Actress and comedian Amy Schumer is not shy in expressing her opinions on body image. Her new movie, “I Feel Pretty,” set to release April 20, makes fun of the stereotype women often see themselves trying to fit.
The movie plot consists of an ordinary woman, played by Schumer, who is incredibly self-conscious and unconfident about her appearance, as so many men and women are. Schumer’s character does everything in her power to try to meet the social standard, such as implementing exercise and dietary restrictions to promote weight loss, but does not see any change in her appearance or confidence level.
It is only when Schumer’s character hits her head during a cycling class that she sees herself as “pretty.” Upon regaining consciousness from her injury, Schumer’s character finally can take pride in her appearance and thinks she is the most beautiful woman in the world. She makes daring fashion choices and her newfound sense of confidence alters the way she lives her life.
However, since the trailer release of Schumer’s movie, “I Feel Pretty” has received negative feedback.
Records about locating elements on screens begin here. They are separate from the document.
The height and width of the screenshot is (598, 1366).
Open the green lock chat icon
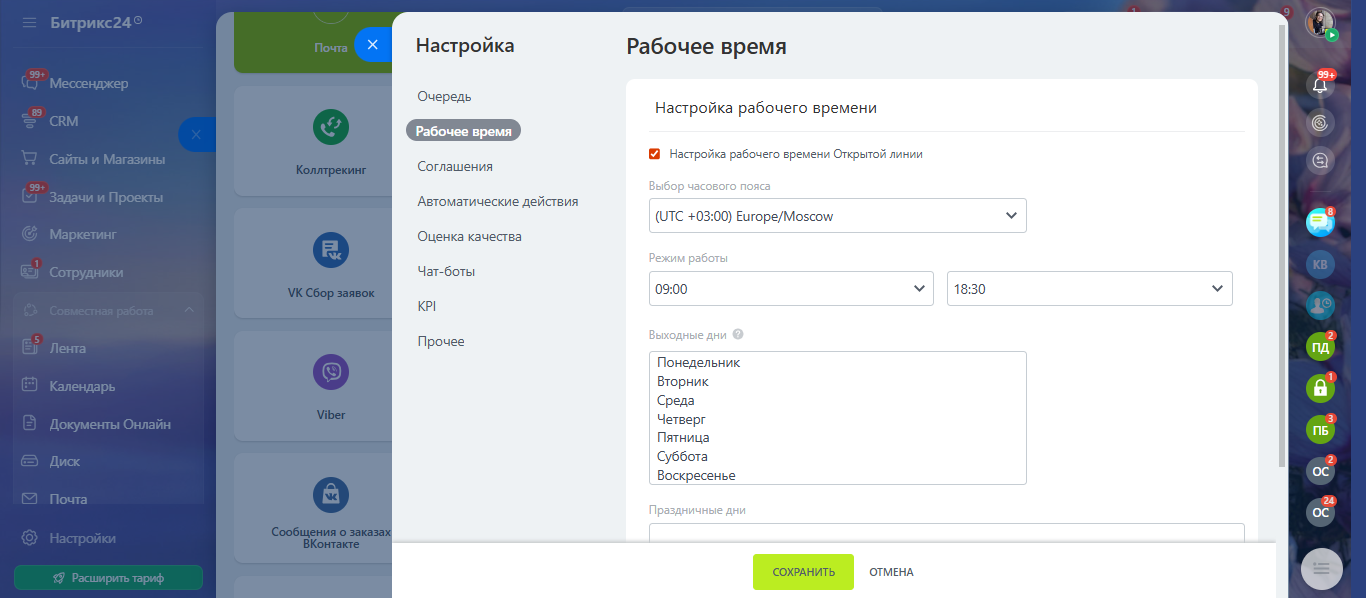pos(1320,388)
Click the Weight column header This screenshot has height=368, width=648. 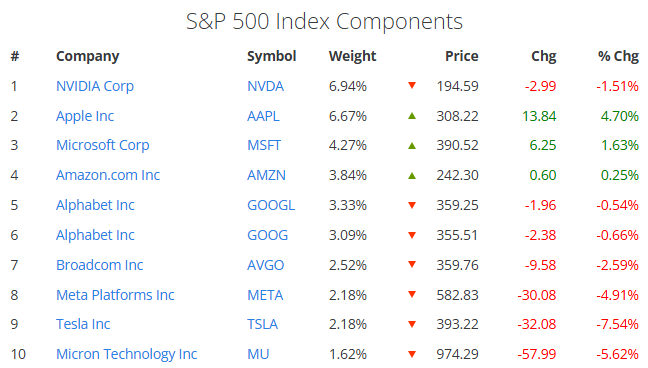pyautogui.click(x=353, y=56)
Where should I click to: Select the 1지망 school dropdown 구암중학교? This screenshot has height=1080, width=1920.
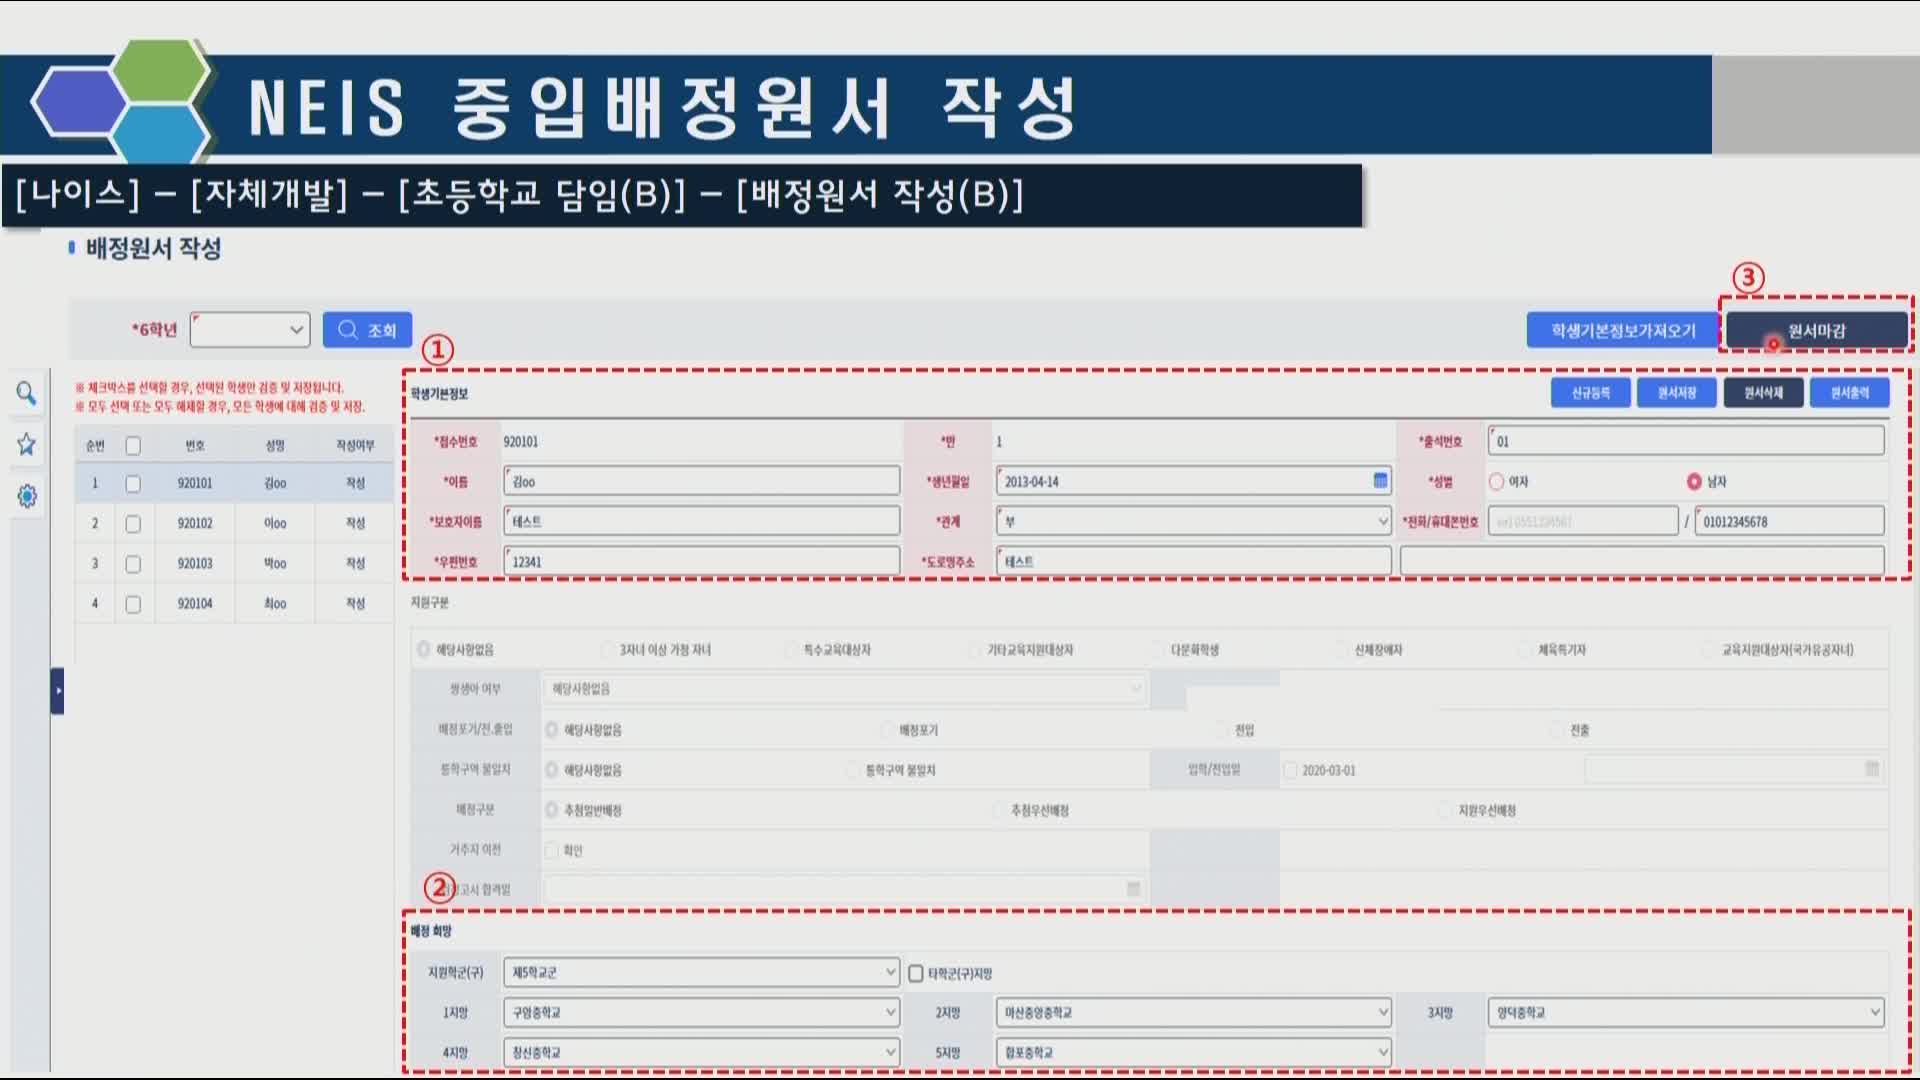[x=701, y=1012]
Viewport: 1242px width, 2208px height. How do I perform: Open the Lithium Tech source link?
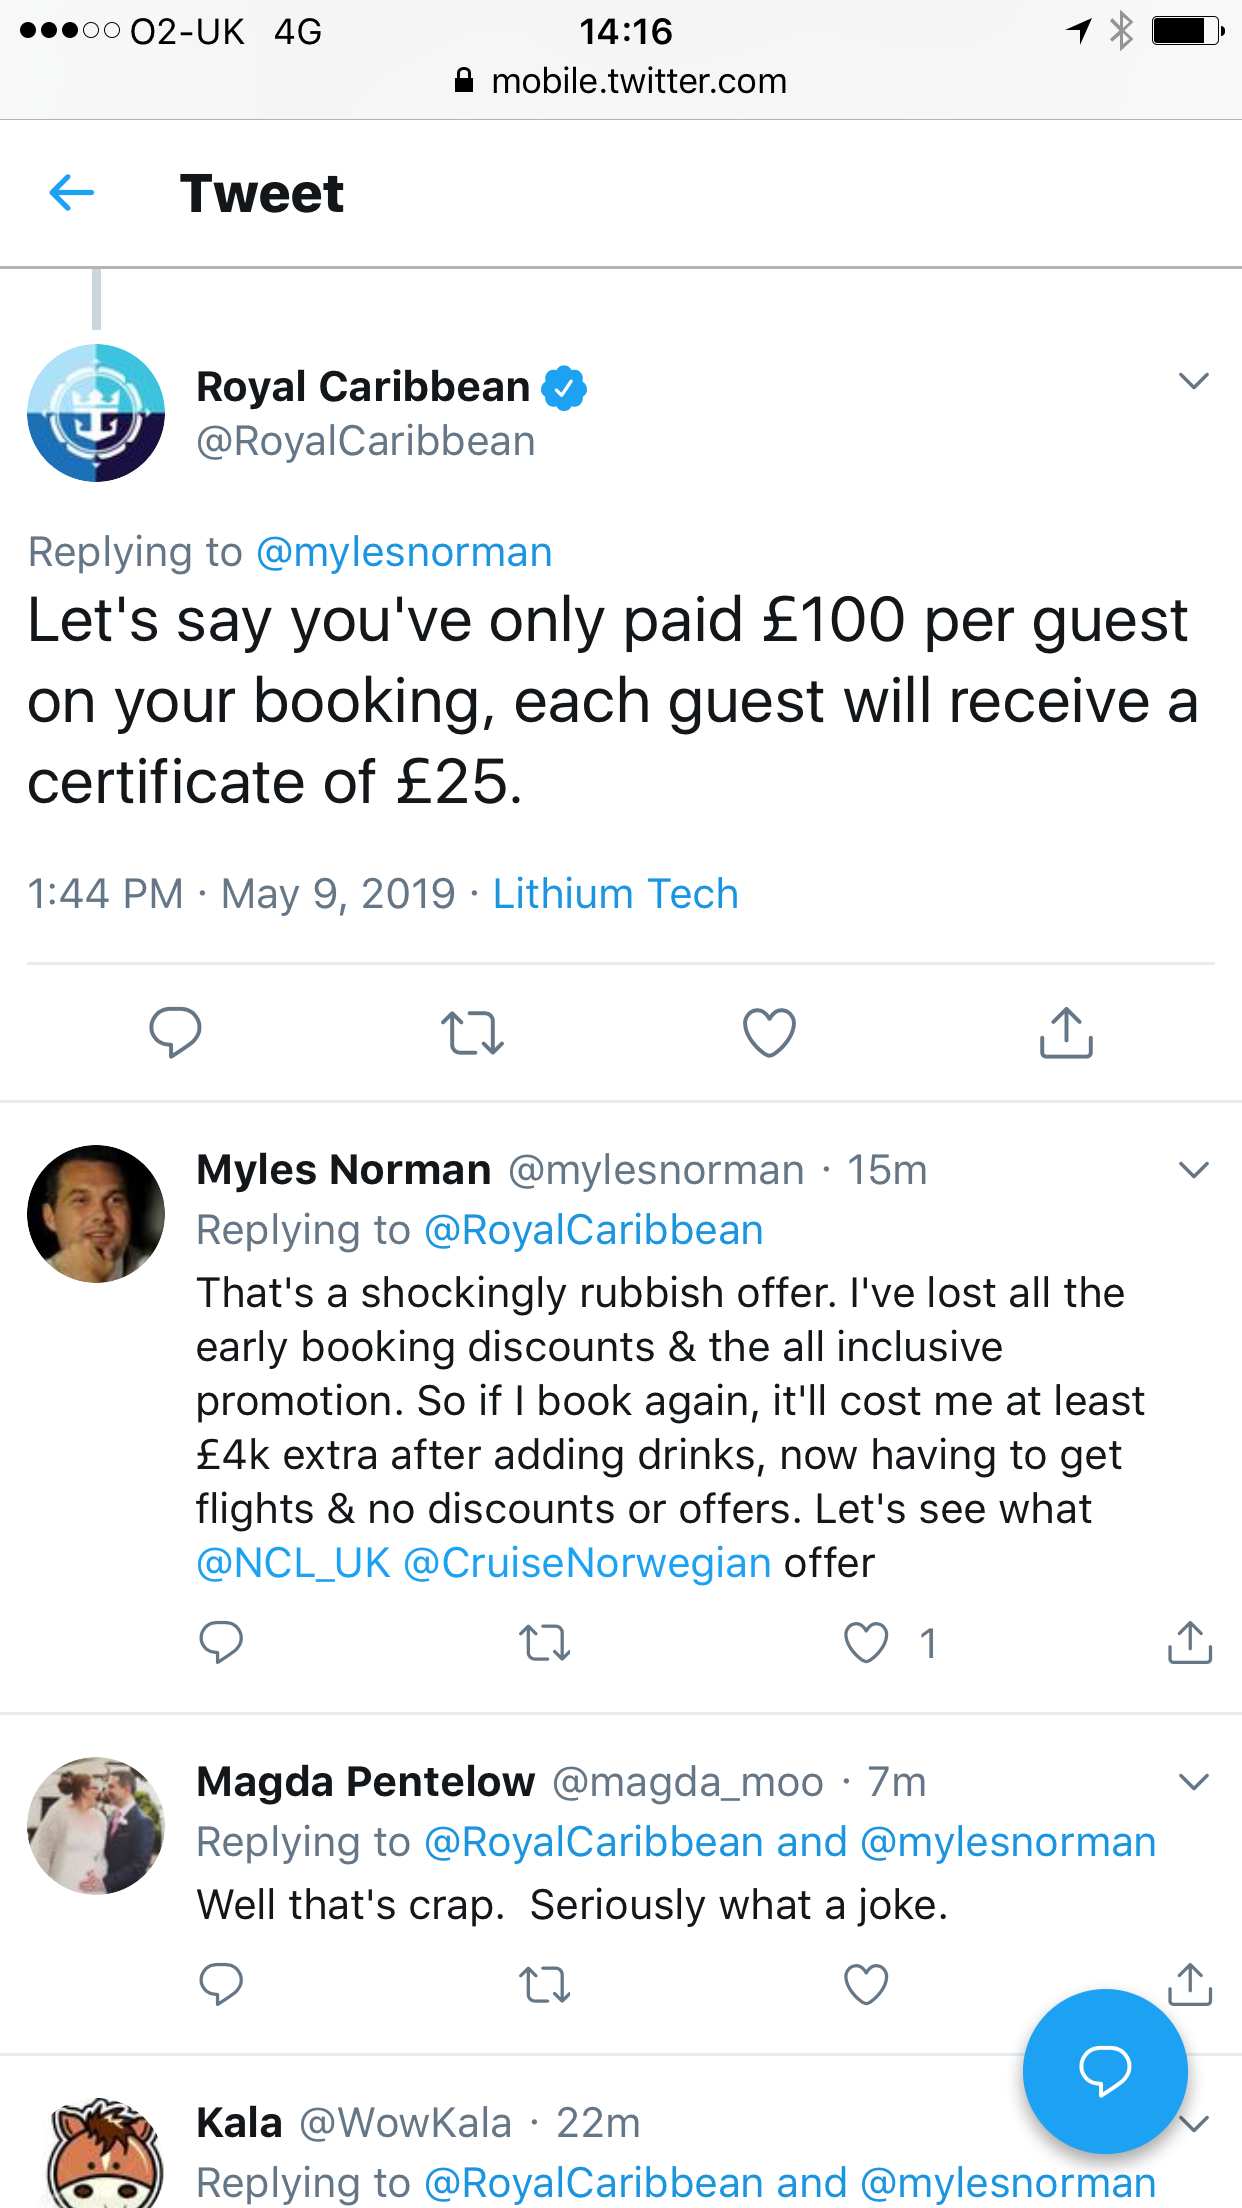click(x=615, y=894)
Rather than understand Schumer’s approach of bringing attention to the current social standards by making fun of them, many viewers of the trailer see the movie as insulting, saying that the movie influences the idea that an “ordinary” woman can never see herself as beautiful unless she suffers from a concussion.
One audience member expressed her opinion on Twitter: “Who is this meant to resonate with? Before we can enjoy the premise, surely we have to buy into the fact that she is not pretty. How many of us are bigger than her? Are we supposed to accept that this is ugly when it’s all we’ve been taught that we should aim for? I mean, she hits her head and then feels beautiful. This movie literally had to become sci-fi for it to be realistic. Only in a magical universe could she possibly feel pretty. Her [Schumer] — blonde, white, thin, femme, cis, blah — is all [these] things and still she is not considered pretty.”
The concept of body image is undoubtedly a touchy subject, so any work that tries to address the situation in a comedic way is almost signing up for backlash. The message of “I Feel Pretty” is not to make “larger” woman feel worse about themselves; it’s a call to action to remodel the stereotype of a “beautiful woman.” Not all women and girls can fit into size 2 clothing while having perfect skin and standing tall at five foot nine, and “I Feel Pretty” shows that an average woman should love herself and her body.
It also depicts how important self-appreciation is while providing a real sense of what low self-esteem can feel like. Schumer’s character hates what she sees everytime she looks in the mirror, just as so many adolescents and adults do.
Rather than seeing “I Feel Pretty” as a movie that demoralizes those who do not fit the social standard, audience members should view the film for what it truly is: a comedic call-to-action for some self-appreciation.